- _What to produce_
Collect every line of the records below that contains the word "computer".

START Data for this exercise

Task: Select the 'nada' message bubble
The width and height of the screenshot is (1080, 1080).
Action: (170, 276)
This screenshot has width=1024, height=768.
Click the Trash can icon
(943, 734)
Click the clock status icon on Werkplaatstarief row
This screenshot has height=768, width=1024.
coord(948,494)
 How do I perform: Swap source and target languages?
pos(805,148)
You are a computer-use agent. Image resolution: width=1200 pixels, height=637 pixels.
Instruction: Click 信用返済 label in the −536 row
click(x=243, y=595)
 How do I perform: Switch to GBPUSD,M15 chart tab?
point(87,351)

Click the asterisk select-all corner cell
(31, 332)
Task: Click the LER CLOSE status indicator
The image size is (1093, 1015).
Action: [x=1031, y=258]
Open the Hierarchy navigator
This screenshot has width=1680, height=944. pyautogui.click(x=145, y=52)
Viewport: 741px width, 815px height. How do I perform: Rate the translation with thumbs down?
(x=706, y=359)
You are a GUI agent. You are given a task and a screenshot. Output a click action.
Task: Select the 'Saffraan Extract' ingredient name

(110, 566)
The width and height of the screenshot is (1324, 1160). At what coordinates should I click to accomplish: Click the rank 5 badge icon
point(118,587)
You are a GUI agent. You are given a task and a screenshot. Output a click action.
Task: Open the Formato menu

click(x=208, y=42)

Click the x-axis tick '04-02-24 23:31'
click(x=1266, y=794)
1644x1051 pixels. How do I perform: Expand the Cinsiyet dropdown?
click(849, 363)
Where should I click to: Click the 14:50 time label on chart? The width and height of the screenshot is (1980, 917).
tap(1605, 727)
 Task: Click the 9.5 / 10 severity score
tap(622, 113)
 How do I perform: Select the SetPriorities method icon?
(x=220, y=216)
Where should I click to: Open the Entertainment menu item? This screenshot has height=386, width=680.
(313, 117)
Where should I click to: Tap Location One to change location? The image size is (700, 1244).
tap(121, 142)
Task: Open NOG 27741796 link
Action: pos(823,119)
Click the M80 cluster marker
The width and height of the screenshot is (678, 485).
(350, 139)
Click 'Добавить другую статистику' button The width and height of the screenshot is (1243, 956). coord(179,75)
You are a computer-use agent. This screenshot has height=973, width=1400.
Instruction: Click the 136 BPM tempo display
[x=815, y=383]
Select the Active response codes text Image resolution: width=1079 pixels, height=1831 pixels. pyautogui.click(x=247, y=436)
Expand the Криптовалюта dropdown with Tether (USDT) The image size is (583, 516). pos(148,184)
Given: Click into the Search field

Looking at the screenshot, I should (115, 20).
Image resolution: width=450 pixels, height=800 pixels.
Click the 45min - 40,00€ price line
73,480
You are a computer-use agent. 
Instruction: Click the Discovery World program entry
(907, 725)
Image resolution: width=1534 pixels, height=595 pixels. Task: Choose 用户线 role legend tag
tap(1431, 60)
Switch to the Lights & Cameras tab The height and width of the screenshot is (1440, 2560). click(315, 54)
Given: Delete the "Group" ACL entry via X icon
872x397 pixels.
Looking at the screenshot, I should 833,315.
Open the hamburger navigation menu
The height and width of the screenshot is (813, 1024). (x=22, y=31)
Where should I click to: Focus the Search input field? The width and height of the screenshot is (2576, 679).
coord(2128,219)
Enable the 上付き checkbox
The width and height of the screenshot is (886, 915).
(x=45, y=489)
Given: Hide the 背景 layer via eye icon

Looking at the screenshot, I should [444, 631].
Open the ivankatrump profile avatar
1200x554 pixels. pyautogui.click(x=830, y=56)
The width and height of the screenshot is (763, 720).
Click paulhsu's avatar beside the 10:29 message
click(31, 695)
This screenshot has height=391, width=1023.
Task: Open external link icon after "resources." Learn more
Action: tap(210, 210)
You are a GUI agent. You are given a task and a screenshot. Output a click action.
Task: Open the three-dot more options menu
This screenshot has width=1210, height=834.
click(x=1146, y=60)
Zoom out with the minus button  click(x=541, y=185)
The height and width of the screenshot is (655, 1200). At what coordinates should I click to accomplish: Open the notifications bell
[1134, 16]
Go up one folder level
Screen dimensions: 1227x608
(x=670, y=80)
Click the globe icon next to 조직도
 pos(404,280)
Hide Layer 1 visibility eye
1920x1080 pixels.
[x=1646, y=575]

END Data for this exercise

- _Solution for this task_
You are a computer-use agent. Image resolution: width=1200 pixels, height=637 pixels.
You are a computer-use agent. This screenshot has height=973, width=1400.
You are a computer-use agent. 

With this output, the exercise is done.